Member of the Senate
- In office 9 October 1934 – 15 May 1937
- Preceded by: Arturo Dagnino
- Constituency: 5th Provincial Grouping

Minister of Foreign Affairs
- In office 13 July 1931 – 22 July 1931
- President: Carlos Ibanez del Campo

Minister of Lands and Colonization
- In office 13 July 1931 – 22 July 1931
- President: Carlos Ibanez del Campo

Member of the Chamber of Deputies
- In office 15 May 1924 – 11 September 1924

Personal details
- Born: 1880 Santiago, Chile
- Died: 1959 (aged 78–79) Santiago, Chile
- Party: Conservative Party
- Spouse: Adriana Lyon Lynch
- Profession: Lawyer, Politician

= Carlos Aldunate Errázuriz =

Chilean politician (1880–1959)

Carlos Aldunate Errázuriz (1880 – 1959) was a Chilean lawyer and politician affiliated with the Conservative Party. He served as senator for the former province of Colchagua during the 1933–1937 legislative period, after being elected in a by-election, and previously held cabinet and diplomatic posts during the first administration of President Carlos Ibáñez del Campo.

== Biography ==
Aldunate Errázuriz was born in Santiago in 1880, the son of Carlos Aldunate Solar and Pelagia Errázuriz Echaurren, and the brother of the parliamentarian Fernando Aldunate Errázuriz. He studied law at the University of Chile, qualifying as a lawyer on 14 March 1911 with a thesis titled De las internaciones. He later served as professor of Mining Law at the same university.

He married Adriana Lyon Lynch in Santiago on 23 November 1914. The couple had four children, including the priests José and Carlos Aldunate Lyon.

== Political and public career ==
A member of the Conservative Party, Aldunate Errázuriz served as municipal councillor (regidor) of Ñuñoa for two terms.

In the 1924 parliamentary elections, he was elected deputy for Quillota and Limache, serving between 15 May and 11 September 1924. During this brief term, he sat on the Standing Committees on Foreign Relations and Worship and on Legislation and Justice.

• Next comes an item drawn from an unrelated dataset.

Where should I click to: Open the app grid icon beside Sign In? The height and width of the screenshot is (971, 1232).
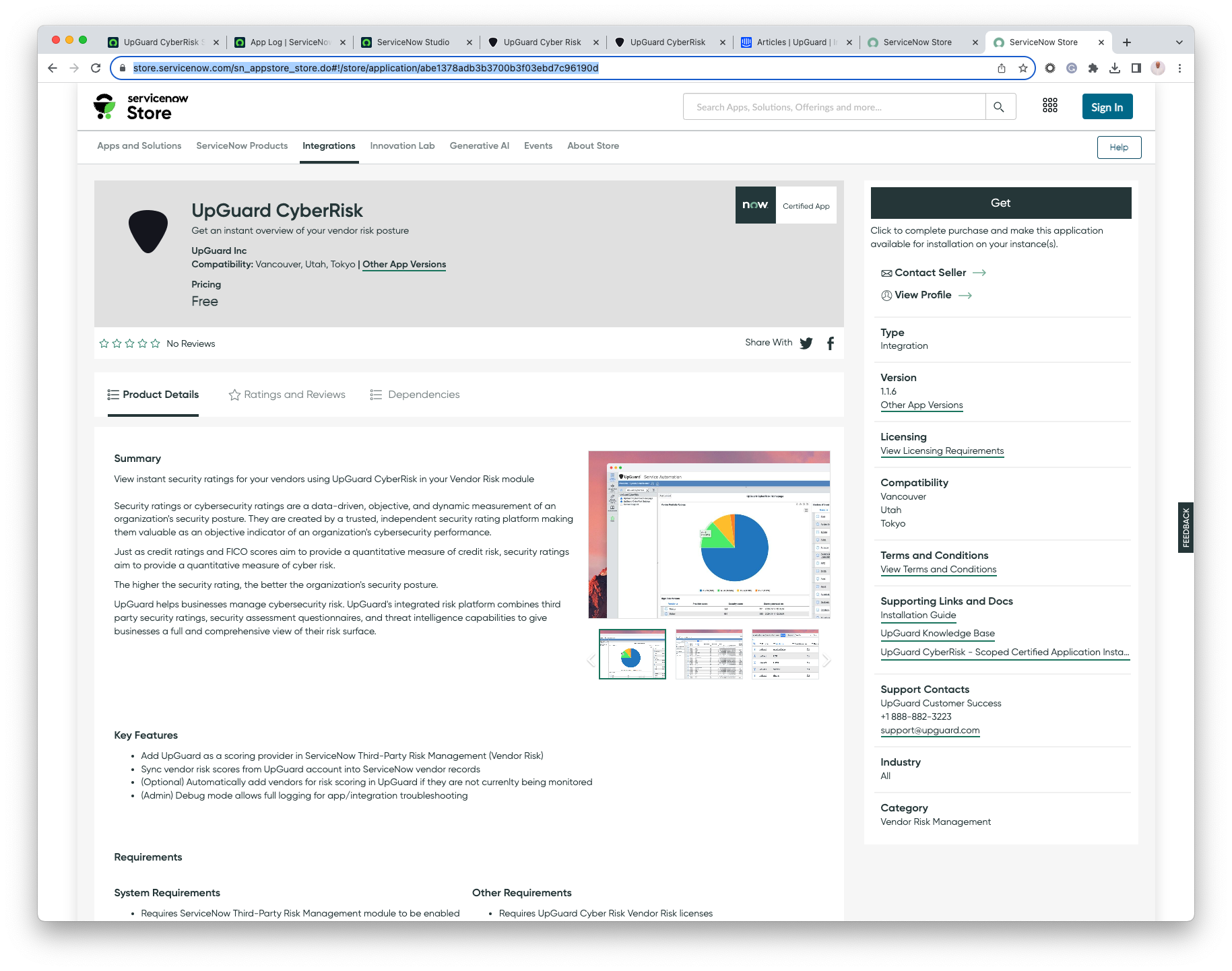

His mandate ended with the dissolution of Congress following the coup d’état of 11 September 1924.

During the first administration of President Carlos Ibáñez del Campo, he simultaneously served as Minister of Foreign Affairs and Commerce and Minister of Lands and Colonization between 13 and 22 July 1931.

In a by-election, Aldunate Errázuriz was elected senator for the province of Colchagua, assuming office on 9 October 1934 to complete the 1933–1937 legislative period. This four-year senatorial term was part of the institutional adjustment implemented following the political crisis of June 1932. During his time in the Senate, he served on the Standing Committee on Government.

Following his parliamentary career, he was appointed Ambassador of Chile to the Holy See between 1937 and 1939.

== Later career ==
After leaving public office, Aldunate Errázuriz served as councillor and president of the Banco de Chile, vice president of the Association of Banks of the Republic, and was a member of the Club de la Unión. He died in Santiago in 1959.